The Reserve Bank has responsibility for promoting financial sector stability, as well as for keeping inflation under control. The year under review saw further work on policy development in this area, most particularly on the new policy of requiring local incorporation of systemically important banks and of some banks with substantial retail deposit business. Work also continued on contingency planning for a bank failure, remembering that in New Zealand neither the government nor the Reserve Bank guarantee banks or bank deposits. The financial system continued to be in good health, having coped easily with the mild recession during 1998, the steep depreciation in the exchange rate over 1999 and 2000, and the Year 2000 date change.
Like other central banks, we were concerned that Year 2000 fears might lead to a strong increase in the demand for cash over the end of the calendar year. In response, we stockpiled paper bank notes as they were withdrawn from circulation. We also sought to assure the public, via the media, that the banking sector was well prepared. In the event, the extra demand for cash was modest. The reserves of old paper bank notes were destroyed early in the New Year.
The Reserve Bank began the introduction of new polymer bank notes during the 1998/99 year, and introduced all the remaining denominations during the year under review. That process went smoothly.
Polymer bank notes last much longer than paper ones. In part for this reason, the Bank decided some time ago to scale down its note-processing operations. Our Christchurch branch closed in June, and our remaining branch, in Auckland, is scheduled to close in November this year. Our Wellington note-processing operations have also been reduced.
With this substantial scaling down of our note-processing operations, and the decision during the year to outsource the operations involved in our securities registry business, we decided late in 1999 to restructure our operational departments, to make them more appropriate to the Bank’s current needs. The total staff of the Bank will have declined from some 270 full-time equivalent positions at the end of 1999 to less than 200 positions by the end of 2000.
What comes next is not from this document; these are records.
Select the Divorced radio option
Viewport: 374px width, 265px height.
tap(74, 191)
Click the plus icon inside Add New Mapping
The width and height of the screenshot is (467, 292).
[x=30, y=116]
Notwithstanding this reduction in staff numbers, 1999/2000 was the second year since I became Governor in 1988 that the Bank’s operating expenditure somewhat exceeded the amount we had budgeted for the year. This was due to the unexpectedly high costs incurred in meeting the public’s demand for currency, particularly for additional coins, and higher than expected personnel expenses arising from the costs of restructuring the Bank’s registry operation. All other categories of expenditure remained close to budget. More importantly, the Bank continued to operate within the limit specified in the Funding Agreement signed with the Government in 1995. In May, a new five-yearly Funding Agreement was signed with the Government, as required by legislation, covering expenditure to 30 June 2005.
At the end of January, the Board appointments of Mr Lindsay Fergusson and Mrs Alison Paterson came to an end. Mr Fergusson did not seek re-appointment and I record my thanks to him for his contribution to the Bank since his original appointment to the Board in late 1988. His replacement was Mr John Goulter, and I welcome him to the Board. Mrs Paterson was re-appointed for a further term.
It is customary to end statements of this kind with perfunctory remarks about how well staff have worked during the year. I want to thank the staff of course. But in this case it is important to record that the Bank’s employees have worked with loyalty and commitment during a very difficult time, facing a major internal re-organisation and the Bank attracting considerable public criticism for tightening monetary policy. Such times are never easy for staff, and I am particularly grateful to them for their “dedication to duty under fire”.